__JOB__
Extract every line of the records below that contains the string "numeric", matching case exactly.

__LISTING__

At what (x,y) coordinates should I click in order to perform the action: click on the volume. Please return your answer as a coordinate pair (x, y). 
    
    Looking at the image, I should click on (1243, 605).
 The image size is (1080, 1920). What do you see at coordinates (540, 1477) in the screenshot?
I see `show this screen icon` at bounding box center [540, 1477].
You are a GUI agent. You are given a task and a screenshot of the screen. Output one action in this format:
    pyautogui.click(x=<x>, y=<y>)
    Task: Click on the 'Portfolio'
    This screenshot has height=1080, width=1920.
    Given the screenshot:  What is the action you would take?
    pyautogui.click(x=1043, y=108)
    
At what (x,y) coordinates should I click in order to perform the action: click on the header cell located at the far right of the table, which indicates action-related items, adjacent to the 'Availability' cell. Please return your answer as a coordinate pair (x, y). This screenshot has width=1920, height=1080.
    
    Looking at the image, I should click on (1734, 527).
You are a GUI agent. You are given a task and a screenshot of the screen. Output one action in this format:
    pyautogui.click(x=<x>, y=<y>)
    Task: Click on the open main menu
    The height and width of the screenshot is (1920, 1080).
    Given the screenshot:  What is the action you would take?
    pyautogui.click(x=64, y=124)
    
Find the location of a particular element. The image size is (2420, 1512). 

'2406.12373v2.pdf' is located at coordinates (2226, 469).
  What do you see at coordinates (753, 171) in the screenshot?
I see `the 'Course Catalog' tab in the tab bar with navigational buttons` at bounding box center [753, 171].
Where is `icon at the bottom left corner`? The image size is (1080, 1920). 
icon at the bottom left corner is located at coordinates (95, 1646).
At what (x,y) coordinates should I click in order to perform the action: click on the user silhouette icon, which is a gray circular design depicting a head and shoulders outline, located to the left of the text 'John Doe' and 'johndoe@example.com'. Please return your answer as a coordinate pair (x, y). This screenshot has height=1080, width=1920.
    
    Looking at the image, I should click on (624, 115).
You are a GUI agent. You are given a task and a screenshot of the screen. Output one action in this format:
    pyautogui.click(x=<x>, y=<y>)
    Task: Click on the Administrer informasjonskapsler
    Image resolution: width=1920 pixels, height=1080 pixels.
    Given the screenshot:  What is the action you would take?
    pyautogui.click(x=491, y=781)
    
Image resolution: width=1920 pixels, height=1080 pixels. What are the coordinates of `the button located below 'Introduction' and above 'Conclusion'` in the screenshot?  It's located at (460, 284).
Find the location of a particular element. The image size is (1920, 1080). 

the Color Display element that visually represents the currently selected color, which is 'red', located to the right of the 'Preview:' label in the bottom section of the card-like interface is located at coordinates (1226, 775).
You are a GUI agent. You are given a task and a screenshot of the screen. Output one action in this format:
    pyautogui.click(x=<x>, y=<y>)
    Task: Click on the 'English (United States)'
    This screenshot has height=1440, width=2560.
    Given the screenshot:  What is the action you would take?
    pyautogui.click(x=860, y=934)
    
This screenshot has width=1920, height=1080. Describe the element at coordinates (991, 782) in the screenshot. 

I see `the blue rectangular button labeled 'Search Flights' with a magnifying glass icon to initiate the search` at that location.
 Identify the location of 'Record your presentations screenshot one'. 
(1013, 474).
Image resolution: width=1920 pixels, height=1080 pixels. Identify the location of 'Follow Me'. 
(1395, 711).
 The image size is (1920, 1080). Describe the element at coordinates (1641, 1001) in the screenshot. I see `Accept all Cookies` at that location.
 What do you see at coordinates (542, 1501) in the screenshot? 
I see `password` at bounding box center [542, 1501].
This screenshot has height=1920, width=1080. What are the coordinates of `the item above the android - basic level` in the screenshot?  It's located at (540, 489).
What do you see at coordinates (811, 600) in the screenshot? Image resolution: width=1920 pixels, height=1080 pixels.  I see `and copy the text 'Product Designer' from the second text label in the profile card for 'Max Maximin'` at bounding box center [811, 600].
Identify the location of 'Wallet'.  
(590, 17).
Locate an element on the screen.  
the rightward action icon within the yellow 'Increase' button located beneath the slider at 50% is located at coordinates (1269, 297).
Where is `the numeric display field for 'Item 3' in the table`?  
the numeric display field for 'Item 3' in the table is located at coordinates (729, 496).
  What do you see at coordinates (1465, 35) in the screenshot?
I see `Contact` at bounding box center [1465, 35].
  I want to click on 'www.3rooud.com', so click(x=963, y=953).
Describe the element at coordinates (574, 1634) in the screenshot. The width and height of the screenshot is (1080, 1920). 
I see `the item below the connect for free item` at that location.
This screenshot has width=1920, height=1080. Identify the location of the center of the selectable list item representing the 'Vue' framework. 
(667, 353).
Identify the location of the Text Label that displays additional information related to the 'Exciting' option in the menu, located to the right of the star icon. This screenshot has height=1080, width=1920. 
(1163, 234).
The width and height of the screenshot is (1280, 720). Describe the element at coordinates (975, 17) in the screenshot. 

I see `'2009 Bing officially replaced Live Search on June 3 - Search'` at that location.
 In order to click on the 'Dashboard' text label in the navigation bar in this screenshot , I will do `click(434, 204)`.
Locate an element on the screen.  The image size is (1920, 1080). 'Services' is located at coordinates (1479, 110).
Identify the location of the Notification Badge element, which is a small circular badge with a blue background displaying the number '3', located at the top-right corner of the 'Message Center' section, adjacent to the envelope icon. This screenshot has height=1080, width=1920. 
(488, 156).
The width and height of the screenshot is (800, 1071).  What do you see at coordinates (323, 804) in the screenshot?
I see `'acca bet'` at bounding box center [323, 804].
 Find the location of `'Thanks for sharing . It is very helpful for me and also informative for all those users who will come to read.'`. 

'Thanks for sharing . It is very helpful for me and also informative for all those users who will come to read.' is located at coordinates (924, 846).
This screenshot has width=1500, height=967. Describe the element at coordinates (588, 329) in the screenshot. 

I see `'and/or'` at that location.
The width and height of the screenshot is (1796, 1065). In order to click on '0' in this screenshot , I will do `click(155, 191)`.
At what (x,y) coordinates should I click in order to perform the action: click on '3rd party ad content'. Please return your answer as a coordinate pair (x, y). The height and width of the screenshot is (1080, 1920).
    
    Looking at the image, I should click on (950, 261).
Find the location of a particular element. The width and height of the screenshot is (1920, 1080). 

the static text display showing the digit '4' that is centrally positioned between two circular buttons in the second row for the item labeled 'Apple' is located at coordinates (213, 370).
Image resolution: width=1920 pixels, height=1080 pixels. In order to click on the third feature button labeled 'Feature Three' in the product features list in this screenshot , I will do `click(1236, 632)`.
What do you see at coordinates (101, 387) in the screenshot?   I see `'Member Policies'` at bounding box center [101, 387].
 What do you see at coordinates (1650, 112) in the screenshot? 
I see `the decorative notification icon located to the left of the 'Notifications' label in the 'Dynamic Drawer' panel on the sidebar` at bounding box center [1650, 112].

__FULL ANSWER__
Where is `the numeric display field for 'Item 3' in the table`?  
the numeric display field for 'Item 3' in the table is located at coordinates (729, 496).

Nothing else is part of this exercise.